■ **Exercise prompt**
From the records below, transcribe only the lines running from the one with "Task: Adjust the zoom slider in status bar" through the one with "Open help for". Keep both of those end lines.
Segment Start: Dataset
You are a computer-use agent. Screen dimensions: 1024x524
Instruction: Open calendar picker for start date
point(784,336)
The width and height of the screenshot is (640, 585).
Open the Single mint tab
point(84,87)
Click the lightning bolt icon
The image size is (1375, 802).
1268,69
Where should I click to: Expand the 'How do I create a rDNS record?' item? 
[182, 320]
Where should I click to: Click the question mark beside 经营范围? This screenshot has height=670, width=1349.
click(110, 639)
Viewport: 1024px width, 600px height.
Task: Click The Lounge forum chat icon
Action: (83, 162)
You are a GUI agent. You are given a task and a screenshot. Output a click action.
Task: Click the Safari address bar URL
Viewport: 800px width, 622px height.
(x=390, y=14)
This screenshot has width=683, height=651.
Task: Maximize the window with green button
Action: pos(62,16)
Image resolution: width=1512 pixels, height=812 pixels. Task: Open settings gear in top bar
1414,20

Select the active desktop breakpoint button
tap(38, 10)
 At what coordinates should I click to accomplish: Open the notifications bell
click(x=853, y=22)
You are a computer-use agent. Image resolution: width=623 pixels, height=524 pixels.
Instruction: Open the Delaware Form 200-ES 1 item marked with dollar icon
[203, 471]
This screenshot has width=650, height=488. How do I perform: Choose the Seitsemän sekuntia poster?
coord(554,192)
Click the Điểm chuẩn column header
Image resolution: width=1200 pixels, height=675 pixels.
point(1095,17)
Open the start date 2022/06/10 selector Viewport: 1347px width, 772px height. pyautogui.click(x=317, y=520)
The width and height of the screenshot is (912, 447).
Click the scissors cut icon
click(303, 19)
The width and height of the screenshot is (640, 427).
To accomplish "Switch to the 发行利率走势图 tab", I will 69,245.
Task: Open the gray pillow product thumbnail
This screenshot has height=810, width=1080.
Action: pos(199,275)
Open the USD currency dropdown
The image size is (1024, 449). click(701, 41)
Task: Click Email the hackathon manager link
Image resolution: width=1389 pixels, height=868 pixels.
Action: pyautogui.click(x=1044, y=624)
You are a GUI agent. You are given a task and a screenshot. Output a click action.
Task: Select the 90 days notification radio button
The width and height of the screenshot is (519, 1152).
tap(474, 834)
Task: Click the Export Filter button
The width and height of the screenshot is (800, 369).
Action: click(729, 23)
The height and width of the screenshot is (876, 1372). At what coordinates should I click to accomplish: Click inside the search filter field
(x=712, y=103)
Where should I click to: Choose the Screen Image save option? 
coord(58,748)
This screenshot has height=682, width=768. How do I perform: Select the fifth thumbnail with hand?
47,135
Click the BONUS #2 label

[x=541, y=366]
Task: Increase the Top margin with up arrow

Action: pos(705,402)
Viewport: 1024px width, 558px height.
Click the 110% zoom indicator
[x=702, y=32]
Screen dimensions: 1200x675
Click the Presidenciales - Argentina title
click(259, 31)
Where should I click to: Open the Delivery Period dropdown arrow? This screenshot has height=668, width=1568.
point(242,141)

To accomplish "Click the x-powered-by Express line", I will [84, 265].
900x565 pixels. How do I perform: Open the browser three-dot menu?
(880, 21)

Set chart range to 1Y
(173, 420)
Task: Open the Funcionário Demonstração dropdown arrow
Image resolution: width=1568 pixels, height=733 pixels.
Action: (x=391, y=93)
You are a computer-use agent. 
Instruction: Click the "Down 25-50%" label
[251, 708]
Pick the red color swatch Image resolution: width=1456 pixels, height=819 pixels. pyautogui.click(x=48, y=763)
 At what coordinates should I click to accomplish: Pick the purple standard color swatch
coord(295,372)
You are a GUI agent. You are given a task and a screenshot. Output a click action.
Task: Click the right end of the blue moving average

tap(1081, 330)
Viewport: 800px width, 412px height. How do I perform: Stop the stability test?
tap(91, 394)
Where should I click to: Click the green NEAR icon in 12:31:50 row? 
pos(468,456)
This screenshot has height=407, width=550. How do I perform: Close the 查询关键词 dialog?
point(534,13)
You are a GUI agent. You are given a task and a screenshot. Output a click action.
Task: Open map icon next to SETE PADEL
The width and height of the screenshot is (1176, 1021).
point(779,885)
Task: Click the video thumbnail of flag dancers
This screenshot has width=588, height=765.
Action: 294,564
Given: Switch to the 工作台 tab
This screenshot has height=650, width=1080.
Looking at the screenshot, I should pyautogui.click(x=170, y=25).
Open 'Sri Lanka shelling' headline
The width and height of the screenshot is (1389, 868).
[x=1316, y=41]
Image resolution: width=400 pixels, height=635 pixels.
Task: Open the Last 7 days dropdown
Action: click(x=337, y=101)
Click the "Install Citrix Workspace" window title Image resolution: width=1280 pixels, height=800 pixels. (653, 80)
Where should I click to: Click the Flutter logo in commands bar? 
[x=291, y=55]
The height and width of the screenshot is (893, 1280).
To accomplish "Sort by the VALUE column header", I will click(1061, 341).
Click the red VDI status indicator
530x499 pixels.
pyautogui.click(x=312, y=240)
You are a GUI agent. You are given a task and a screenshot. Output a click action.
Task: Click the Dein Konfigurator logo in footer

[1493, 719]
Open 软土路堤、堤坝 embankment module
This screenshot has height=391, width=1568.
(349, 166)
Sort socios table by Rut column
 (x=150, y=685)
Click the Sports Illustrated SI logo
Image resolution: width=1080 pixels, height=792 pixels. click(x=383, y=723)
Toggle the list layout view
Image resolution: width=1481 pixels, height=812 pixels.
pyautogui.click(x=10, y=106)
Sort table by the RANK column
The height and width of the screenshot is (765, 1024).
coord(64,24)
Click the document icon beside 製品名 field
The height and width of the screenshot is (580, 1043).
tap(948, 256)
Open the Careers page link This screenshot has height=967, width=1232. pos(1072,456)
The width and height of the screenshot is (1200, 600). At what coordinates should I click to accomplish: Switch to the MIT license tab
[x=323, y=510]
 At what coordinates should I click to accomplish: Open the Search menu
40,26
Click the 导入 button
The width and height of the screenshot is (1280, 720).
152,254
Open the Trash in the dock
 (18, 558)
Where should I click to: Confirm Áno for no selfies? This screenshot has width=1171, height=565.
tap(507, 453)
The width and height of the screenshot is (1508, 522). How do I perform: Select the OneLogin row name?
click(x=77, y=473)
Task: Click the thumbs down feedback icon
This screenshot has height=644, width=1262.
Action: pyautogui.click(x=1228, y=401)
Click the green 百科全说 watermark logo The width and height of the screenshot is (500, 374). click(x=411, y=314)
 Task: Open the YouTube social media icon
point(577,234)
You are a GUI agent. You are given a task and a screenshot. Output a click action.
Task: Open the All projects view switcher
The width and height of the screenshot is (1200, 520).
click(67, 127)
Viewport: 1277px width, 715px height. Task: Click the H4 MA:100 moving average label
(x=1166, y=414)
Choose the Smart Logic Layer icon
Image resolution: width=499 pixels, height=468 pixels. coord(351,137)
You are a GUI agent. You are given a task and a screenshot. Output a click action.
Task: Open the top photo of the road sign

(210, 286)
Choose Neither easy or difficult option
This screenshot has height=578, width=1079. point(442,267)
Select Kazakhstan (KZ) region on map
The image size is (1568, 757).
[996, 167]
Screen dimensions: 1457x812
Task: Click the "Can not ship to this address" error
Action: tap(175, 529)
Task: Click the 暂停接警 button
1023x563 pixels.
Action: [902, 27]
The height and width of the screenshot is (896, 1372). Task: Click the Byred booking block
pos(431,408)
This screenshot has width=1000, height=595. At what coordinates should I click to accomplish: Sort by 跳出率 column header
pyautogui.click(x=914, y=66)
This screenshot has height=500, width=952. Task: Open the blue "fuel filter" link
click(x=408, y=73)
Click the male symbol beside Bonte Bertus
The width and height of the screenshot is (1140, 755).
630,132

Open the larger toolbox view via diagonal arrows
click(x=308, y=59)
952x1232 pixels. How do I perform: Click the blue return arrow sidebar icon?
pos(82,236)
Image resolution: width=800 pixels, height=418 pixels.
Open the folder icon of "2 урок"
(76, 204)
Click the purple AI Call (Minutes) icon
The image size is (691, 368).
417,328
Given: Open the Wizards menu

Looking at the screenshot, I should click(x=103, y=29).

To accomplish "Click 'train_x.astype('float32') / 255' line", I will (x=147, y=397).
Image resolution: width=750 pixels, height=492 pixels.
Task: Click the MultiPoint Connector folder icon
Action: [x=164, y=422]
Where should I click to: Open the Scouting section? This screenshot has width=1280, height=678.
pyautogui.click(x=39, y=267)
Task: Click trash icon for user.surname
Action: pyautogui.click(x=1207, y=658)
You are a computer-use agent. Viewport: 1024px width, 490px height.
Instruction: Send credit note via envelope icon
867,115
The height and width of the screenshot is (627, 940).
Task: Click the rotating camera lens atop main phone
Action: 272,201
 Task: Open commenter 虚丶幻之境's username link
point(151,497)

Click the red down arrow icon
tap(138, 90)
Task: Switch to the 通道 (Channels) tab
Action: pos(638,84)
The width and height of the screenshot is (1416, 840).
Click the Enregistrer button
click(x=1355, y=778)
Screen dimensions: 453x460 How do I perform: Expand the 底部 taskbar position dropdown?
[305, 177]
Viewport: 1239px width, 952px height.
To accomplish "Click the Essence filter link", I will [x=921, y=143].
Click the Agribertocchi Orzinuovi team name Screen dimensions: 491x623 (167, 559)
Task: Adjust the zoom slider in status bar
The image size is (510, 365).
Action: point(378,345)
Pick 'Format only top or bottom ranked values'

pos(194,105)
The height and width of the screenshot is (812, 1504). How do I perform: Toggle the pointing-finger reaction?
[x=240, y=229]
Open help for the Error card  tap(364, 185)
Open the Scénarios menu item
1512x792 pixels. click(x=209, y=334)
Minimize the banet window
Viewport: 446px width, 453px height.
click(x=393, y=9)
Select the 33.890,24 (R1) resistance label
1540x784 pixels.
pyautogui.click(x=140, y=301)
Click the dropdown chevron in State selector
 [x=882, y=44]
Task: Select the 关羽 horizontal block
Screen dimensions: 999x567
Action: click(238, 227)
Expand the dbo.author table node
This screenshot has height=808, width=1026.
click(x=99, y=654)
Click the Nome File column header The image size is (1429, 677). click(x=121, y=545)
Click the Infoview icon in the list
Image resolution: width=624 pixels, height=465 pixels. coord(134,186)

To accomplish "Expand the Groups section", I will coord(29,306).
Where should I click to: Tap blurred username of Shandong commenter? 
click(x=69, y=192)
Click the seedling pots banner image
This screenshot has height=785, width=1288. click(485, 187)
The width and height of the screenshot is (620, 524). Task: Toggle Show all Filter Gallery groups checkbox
Segment End: Dataset
■ **Your solution**
Task: Adjust the zoom slider in status bar
The image size is (510, 365).
Action: point(378,345)
Pick 'Format only top or bottom ranked values'

pos(194,105)
The height and width of the screenshot is (812, 1504). How do I perform: Toggle the pointing-finger reaction?
[x=240, y=229]
Open help for the Error card  tap(364, 185)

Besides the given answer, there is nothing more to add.